PROBLEM DESCRIPTION: Extract every line of the material below and reproduce each one unchanged, in its original order.

RECORDS FOR THIS TASK:
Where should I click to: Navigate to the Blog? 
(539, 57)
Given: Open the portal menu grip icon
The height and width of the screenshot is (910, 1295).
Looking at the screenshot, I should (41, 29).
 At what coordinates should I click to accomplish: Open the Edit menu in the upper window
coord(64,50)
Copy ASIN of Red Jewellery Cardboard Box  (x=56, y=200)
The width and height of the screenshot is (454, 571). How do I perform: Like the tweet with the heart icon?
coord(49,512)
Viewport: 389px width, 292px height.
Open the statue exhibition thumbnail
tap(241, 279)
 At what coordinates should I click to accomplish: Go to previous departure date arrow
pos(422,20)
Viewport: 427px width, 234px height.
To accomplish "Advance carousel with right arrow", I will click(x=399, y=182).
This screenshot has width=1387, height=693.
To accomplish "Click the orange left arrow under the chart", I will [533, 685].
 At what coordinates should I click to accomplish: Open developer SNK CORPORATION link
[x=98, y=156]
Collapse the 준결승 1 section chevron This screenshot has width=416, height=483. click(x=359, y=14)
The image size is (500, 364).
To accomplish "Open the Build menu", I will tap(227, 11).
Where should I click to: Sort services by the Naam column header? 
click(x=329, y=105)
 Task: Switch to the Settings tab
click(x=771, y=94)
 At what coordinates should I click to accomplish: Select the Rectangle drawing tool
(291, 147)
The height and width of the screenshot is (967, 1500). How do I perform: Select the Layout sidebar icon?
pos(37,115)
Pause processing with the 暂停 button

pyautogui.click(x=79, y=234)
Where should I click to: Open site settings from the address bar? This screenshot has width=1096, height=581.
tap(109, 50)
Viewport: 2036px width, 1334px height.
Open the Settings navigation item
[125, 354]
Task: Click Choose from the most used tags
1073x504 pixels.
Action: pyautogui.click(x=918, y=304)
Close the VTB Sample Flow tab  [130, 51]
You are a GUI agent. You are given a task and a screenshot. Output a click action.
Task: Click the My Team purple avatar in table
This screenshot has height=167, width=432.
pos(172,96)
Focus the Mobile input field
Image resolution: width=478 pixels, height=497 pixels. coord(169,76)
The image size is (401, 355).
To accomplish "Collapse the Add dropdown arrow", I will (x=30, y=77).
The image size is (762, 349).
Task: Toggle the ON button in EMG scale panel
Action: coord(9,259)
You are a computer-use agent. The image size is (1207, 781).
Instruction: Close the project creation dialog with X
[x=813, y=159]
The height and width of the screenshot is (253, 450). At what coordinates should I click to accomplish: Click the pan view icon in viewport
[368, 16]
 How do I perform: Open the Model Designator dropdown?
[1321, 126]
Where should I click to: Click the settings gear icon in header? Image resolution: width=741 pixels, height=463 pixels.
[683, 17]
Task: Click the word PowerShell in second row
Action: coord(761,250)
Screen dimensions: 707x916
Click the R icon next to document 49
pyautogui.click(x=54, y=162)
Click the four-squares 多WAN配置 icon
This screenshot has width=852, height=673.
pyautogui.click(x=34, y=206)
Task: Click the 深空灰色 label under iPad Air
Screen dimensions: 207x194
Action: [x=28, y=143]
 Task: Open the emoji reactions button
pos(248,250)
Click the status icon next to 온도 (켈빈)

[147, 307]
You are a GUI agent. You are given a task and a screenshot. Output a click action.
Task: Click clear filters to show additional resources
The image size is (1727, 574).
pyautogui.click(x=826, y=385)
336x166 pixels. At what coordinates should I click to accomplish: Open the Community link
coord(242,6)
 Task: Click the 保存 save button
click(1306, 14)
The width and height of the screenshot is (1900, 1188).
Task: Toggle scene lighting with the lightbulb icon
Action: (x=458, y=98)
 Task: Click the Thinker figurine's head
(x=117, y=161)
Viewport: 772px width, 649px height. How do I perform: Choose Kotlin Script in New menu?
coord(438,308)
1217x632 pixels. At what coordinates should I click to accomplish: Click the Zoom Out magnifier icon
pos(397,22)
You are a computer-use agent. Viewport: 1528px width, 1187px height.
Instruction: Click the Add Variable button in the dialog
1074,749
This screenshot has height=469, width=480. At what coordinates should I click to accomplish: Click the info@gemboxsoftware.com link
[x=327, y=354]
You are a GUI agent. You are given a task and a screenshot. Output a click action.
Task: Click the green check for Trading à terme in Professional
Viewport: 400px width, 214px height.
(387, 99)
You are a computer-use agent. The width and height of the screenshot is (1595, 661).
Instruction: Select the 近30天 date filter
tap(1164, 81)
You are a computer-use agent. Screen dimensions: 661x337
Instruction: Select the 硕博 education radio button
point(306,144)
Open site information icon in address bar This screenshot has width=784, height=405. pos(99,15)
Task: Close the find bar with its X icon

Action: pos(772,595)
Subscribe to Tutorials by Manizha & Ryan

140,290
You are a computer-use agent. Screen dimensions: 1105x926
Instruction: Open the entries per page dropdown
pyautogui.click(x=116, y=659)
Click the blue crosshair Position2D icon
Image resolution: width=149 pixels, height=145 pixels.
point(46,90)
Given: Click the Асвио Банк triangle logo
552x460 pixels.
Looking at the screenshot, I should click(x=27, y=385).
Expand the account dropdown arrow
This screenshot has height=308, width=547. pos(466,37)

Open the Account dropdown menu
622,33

COMPLETE OUTPUT:
Where should I click to: Navigate to the Blog? 
(539, 57)
Given: Open the portal menu grip icon
The height and width of the screenshot is (910, 1295).
Looking at the screenshot, I should (41, 29).
 At what coordinates should I click to accomplish: Open the Edit menu in the upper window
coord(64,50)
Copy ASIN of Red Jewellery Cardboard Box  (x=56, y=200)
The width and height of the screenshot is (454, 571). How do I perform: Like the tweet with the heart icon?
coord(49,512)
Viewport: 389px width, 292px height.
Open the statue exhibition thumbnail
tap(241, 279)
 At what coordinates should I click to accomplish: Go to previous departure date arrow
pos(422,20)
Viewport: 427px width, 234px height.
To accomplish "Advance carousel with right arrow", I will click(x=399, y=182).
This screenshot has width=1387, height=693.
To accomplish "Click the orange left arrow under the chart", I will [533, 685].
 At what coordinates should I click to accomplish: Open developer SNK CORPORATION link
[x=98, y=156]
Collapse the 준결승 1 section chevron This screenshot has width=416, height=483. click(x=359, y=14)
The image size is (500, 364).
To accomplish "Open the Build menu", I will tap(227, 11).
Where should I click to: Sort services by the Naam column header? 
click(x=329, y=105)
 Task: Switch to the Settings tab
click(x=771, y=94)
 At what coordinates should I click to accomplish: Select the Rectangle drawing tool
(291, 147)
The height and width of the screenshot is (967, 1500). How do I perform: Select the Layout sidebar icon?
pos(37,115)
Pause processing with the 暂停 button

pyautogui.click(x=79, y=234)
Where should I click to: Open site settings from the address bar? This screenshot has width=1096, height=581.
tap(109, 50)
Viewport: 2036px width, 1334px height.
Open the Settings navigation item
[125, 354]
Task: Click Choose from the most used tags
1073x504 pixels.
Action: pyautogui.click(x=918, y=304)
Close the VTB Sample Flow tab  [130, 51]
You are a GUI agent. You are given a task and a screenshot. Output a click action.
Task: Click the My Team purple avatar in table
This screenshot has height=167, width=432.
pos(172,96)
Focus the Mobile input field
Image resolution: width=478 pixels, height=497 pixels. coord(169,76)
The image size is (401, 355).
To accomplish "Collapse the Add dropdown arrow", I will (x=30, y=77).
The image size is (762, 349).
Task: Toggle the ON button in EMG scale panel
Action: coord(9,259)
You are a computer-use agent. The image size is (1207, 781).
Instruction: Close the project creation dialog with X
[x=813, y=159]
The height and width of the screenshot is (253, 450). At what coordinates should I click to accomplish: Click the pan view icon in viewport
[368, 16]
 How do I perform: Open the Model Designator dropdown?
[1321, 126]
Where should I click to: Click the settings gear icon in header? Image resolution: width=741 pixels, height=463 pixels.
[683, 17]
Task: Click the word PowerShell in second row
Action: coord(761,250)
Screen dimensions: 707x916
Click the R icon next to document 49
pyautogui.click(x=54, y=162)
Click the four-squares 多WAN配置 icon
This screenshot has width=852, height=673.
pyautogui.click(x=34, y=206)
Task: Click the 深空灰色 label under iPad Air
Screen dimensions: 207x194
Action: [x=28, y=143]
 Task: Open the emoji reactions button
pos(248,250)
Click the status icon next to 온도 (켈빈)

[147, 307]
You are a GUI agent. You are given a task and a screenshot. Output a click action.
Task: Click clear filters to show additional resources
The image size is (1727, 574).
pyautogui.click(x=826, y=385)
336x166 pixels. At what coordinates should I click to accomplish: Open the Community link
coord(242,6)
 Task: Click the 保存 save button
click(1306, 14)
The width and height of the screenshot is (1900, 1188).
Task: Toggle scene lighting with the lightbulb icon
Action: (x=458, y=98)
 Task: Click the Thinker figurine's head
(x=117, y=161)
Viewport: 772px width, 649px height. How do I perform: Choose Kotlin Script in New menu?
coord(438,308)
1217x632 pixels. At what coordinates should I click to accomplish: Click the Zoom Out magnifier icon
pos(397,22)
You are a computer-use agent. Viewport: 1528px width, 1187px height.
Instruction: Click the Add Variable button in the dialog
1074,749
This screenshot has height=469, width=480. At what coordinates should I click to accomplish: Click the info@gemboxsoftware.com link
[x=327, y=354]
You are a GUI agent. You are given a task and a screenshot. Output a click action.
Task: Click the green check for Trading à terme in Professional
Viewport: 400px width, 214px height.
(387, 99)
You are a computer-use agent. The width and height of the screenshot is (1595, 661).
Instruction: Select the 近30天 date filter
tap(1164, 81)
You are a computer-use agent. Screen dimensions: 661x337
Instruction: Select the 硕博 education radio button
point(306,144)
Open site information icon in address bar This screenshot has width=784, height=405. pos(99,15)
Task: Close the find bar with its X icon

Action: pos(772,595)
Subscribe to Tutorials by Manizha & Ryan

140,290
You are a computer-use agent. Screen dimensions: 1105x926
Instruction: Open the entries per page dropdown
pyautogui.click(x=116, y=659)
Click the blue crosshair Position2D icon
Image resolution: width=149 pixels, height=145 pixels.
point(46,90)
Given: Click the Асвио Банк triangle logo
552x460 pixels.
Looking at the screenshot, I should click(x=27, y=385).
Expand the account dropdown arrow
This screenshot has height=308, width=547. pos(466,37)

Open the Account dropdown menu
622,33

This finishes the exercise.